All experiments run via OpenRouter. Sonnet 4.6 judge at $3/M input, $15/M output tokens.
| Component | Experiment | Judge | Total |
|---|---|---|---|
| 6 models x 11K trials | ~$165 | ~$406 | ~$571 |
| Taxonomy judge (all models) | — | ~$25 | ~$25 |
| Injection experiment (4,140 trials) | ~$10 | ~$25 | ~$35 |
| Mixed filler experiment (4,799 trials) | ~$14 | ~$29 | ~$43 |
| Fine-grained 0-10% (3,786 trials) | ~$1 | ~$7 | ~$8 |
| Total | ~$190 | ~$492 | ~$682 |
The judge dominates cost (~72%). The experiments themselves are cheap — even the 72B model only costs $20 for 11K calls.
├── README.md # This file
├── CITATION.cff # Machine-readable citation metadata
├── LICENSE # CC-BY-4.0
├── requirements.txt # Python dependencies
│
├── paper/
│ └── behavioral-ratchet-sycophancy-2026.pdf # Preprint (2-column, 5 pages)
│
├── docs/
│ ├── experiment-protocol.md # Full experimental protocol
│ ├── research-note.md # Findings and interpretation
│ ├── brainstorm-synthesis.md # Contribution mapping and paper strategy
│ └── architecture-analysis.md # Cross-model architecture deep dive (60+ papers)
│
├── research-notes/ # Background literature review PDFs
│
└── code/
├── probes.json # 115 probes (6 domains) + 8 persona templates
├── run_experiment.py # Async experiment runner
├── llm_judge.py # Domain-aware LLM judge
├── taxonomy_judge.py # Failure mode taxonomy judge
├── phase_diagram.py # All figures
├── statistical_tests.py # GLMM, Spearman, Mann-Whitney, chi-squared
├── persona_analysis.py # Persona template effect analysis
├── irr_check.py # Inter-rater reliability
├── secondary_analysis.py # Taxonomy, latency, response length
├── run_correction_injection.py # Correction injection experiment
├── analyze_injection.py # Injection results analysis
├── run_mixed_filler.py # Mixed filler ratio experiment
├── analyze_mixed_filler.py # Mixed filler analysis
├── run_finegrained.py # Fine-grained 0-10% experiment
├── analyze_finegrained.py # Fine-grained analysis
├── generate_finegrained_diagrams.py
├── results/ # Raw + judged JSONL (80K+ results)

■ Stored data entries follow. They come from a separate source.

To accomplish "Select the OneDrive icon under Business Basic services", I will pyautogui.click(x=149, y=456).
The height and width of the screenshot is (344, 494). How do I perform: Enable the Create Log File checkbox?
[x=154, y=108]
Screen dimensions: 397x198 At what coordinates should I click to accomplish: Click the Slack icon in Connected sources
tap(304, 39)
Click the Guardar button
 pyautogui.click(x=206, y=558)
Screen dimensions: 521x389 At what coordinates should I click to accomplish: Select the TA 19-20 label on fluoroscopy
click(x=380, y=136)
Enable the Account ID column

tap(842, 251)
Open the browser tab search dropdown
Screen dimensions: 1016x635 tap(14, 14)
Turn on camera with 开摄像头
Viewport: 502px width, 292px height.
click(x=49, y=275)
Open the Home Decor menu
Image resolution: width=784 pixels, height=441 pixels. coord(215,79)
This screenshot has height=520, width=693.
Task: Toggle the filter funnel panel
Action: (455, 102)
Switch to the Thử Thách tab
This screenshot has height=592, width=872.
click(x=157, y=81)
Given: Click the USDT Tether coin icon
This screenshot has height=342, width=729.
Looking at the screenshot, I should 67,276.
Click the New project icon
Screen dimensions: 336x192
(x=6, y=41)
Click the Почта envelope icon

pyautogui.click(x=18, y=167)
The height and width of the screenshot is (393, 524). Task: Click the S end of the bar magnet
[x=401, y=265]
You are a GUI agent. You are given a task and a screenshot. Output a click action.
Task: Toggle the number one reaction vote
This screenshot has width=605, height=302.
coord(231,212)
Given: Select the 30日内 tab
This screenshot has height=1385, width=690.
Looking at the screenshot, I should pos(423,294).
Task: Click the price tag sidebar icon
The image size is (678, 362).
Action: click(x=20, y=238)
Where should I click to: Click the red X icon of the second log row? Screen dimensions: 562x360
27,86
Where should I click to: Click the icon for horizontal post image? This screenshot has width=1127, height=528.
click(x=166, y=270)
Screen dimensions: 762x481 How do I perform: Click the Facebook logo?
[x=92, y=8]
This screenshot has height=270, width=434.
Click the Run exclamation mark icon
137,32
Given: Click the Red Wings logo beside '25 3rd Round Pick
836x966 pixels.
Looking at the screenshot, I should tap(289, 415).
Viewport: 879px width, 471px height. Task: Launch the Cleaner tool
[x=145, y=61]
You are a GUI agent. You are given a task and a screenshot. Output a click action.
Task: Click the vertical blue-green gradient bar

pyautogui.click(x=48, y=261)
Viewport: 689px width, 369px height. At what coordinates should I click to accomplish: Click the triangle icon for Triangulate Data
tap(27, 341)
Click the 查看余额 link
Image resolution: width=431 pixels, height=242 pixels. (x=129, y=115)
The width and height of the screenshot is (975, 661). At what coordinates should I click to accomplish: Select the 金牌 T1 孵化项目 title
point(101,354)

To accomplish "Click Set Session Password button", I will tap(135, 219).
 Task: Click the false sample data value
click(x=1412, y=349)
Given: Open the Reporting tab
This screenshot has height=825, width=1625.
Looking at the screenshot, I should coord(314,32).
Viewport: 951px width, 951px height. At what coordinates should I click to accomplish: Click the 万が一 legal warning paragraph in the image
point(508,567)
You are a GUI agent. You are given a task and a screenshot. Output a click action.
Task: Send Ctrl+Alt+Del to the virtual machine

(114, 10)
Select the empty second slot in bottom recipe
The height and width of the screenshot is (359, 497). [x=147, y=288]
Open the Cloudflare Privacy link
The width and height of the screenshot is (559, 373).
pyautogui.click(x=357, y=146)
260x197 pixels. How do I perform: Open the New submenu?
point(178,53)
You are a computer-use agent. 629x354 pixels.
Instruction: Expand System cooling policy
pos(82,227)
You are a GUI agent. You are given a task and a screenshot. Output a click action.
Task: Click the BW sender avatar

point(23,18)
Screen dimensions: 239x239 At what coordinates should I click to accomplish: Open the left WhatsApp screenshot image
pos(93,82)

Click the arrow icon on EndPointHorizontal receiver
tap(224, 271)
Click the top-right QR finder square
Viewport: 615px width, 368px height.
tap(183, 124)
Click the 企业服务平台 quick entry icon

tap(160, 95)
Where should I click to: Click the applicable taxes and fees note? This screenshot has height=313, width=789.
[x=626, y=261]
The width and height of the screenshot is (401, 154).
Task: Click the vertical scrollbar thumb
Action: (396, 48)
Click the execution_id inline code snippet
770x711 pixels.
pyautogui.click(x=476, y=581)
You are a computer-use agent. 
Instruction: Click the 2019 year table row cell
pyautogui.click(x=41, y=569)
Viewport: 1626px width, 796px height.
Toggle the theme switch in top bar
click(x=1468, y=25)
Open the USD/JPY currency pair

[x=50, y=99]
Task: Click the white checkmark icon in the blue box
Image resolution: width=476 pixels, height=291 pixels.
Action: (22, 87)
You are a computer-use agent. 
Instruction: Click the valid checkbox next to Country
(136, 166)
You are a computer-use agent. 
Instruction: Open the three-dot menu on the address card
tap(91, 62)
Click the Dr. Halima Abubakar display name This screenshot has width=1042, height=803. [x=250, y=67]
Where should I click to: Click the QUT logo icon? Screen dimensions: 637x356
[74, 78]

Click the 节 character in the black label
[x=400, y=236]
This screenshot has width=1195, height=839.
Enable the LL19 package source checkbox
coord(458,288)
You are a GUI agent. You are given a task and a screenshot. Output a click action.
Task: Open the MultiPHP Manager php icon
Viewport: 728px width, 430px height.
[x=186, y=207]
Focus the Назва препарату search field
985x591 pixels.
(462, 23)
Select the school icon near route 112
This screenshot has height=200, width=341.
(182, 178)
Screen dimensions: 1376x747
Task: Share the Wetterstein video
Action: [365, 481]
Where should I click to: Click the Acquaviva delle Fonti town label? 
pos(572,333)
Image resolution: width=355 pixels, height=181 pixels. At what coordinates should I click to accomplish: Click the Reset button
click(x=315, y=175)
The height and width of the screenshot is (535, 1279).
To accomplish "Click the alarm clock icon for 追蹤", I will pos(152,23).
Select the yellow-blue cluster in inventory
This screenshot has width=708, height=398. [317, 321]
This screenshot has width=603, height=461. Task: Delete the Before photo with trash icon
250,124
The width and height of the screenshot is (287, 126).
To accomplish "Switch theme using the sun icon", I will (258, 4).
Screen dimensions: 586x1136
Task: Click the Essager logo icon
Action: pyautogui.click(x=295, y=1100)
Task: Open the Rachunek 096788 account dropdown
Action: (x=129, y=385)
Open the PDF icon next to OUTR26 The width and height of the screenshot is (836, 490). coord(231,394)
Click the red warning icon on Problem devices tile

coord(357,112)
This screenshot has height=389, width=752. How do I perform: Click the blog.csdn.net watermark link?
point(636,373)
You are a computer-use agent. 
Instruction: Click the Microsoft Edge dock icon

└── figures/ # Generated figures + stats JSON
-
Context-length effect is architecture-dependent. Vulnerability depends on effective representational capacity (active params x attention coverage x KV compression), not parameter count alone.
-
Template filler. 10 template pairs per filler type. At 100% context, pairs repeat ~6x each.
-
Single judge model. All scoring by Sonnet 4.6. IRR with Haiku: kappa = 0.705 (substantial), 93.4% raw agreement on 1,200 stratified trials.
-
No Llama models. No Meta Llama model has a native 32K context limit — Llama 3.1 8B is 128K on OpenRouter, so 32K only fills 12% of its window.
-
Injection at single context level. Correction injection tested only at 50% fill. Interaction with context level is untested.
-
Mixed filler uses random draw. Actual ratios have sampling variance around targets (~40-50 exchanges per trial).
-
Fine-grained is single-model. The 0-10% zoom covers only Qwen 7B.
See the paper for full discussion.
@dataset{prasad2026behavioral_ratchet,
author = {Prasad, Karan},
title = {The Behavioral Ratchet: How Conversational History Shapes
LLM Sycophancy Across 80,433 Trials},
year = {2026},
publisher = {Zenodo},
doi = {10.5281/zenodo.19026682},
url = {https://doi.org/10.5281/zenodo.19026682},
license = {CC-BY-4.0}
}This work is licensed under CC BY 4.0. You are free to share and adapt for any purpose with attribution.